The Afghan war of freedom from Soviets and concomitant Khominite revolution in the neighbouring Iran helped to pitch Sunnis against Shias in strange ways. The Khominite zeal scared and startled the Sunni peninsular Arabs. The Soviet invasion provided Saudis a golden chance to play out their Wahabist fantasy of jihad against an atheist super power. Eventually, the two mutually repulsive fantasies pitched Shias against Sunnis in our region and the bolt actually fell upon the Shia Hazaras in Afghanistan, in Quetta and elsewhere inside Pakistan. In a short while we will see how, but before that a bit of historic perspective is in order.
Hazaras had been truly the proverbial children of a lesser God in our region. Anywhere else in the world, the Hazaras could have been a powerhouse of industry, culture, education and great civic sense. In other words, they are a potential engine of tremendous social uplift. They are descendents of Mongol warriors who were accompanied by their Eurasian households when Chengiz Khan laid siege to Bamyan in 1221.After its capture they settled down and proliferated. Their robust resistance to assimilation into Afghan melting pot of races has turned out to be their biggest but unintended fatal fault.

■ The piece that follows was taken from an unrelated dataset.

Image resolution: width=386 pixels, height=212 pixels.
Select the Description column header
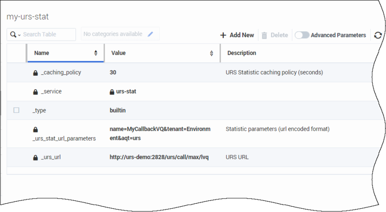(241, 53)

Babur, the Mughal emperor had noted Hazaras inhabiting Hazarajat west of Kabul as far as Ghor, Ghazni and Quetta in the 16th century. That was just about the time when under Safavid influence they converted to Shiism, a leap that unfolded dreadfully three centuries later. It was 1890 and the fierce Amir Abdur Rehman ruled over Afghanistan. The Hazaras decided to side with the king’s rebel cousin. They were routed.Their men were imprisoned; many were brutally executed and properties confiscated arbitrarily. The atrocities continued forcing the Hazaras to revolt again in 1892, and yet again in 1893. Amir’s retribution was swift, barbaric and bloody. Thousands of Hazara men, women and children were sold off as slaves in the markets of Kabul and Qandhar.
Amir Abdur Rahman’s relentless repression firmly sowed the seed of abiding hatred between Hazaras and Afghans for all times to come. Almost 35,000 families fled to Northern Afghanistan, Mashad and Quetta displacing almost 60 percent of the whole ethnic population. Short of the Partition, this should be the most horrific exodus of an entire people in the region’s history. The Hazaras had finally and decisively become unwelcome among Afghans, particularly Pushtuns on three counts. They came as conquerors and settled down on prime lands in Hazarajat. Much against the Sunni mass preference they converted to Shiism, thus, permanently creating a pro-Iran enclave dangerously close to the Pushtun seat of power in Kabul. Lastly, they kept their distinct identity and never assimilated. As a rule, history does not forget nor forgives collective mistakes made by the races or nations, which confront them eventually and draws retribution, often horrible.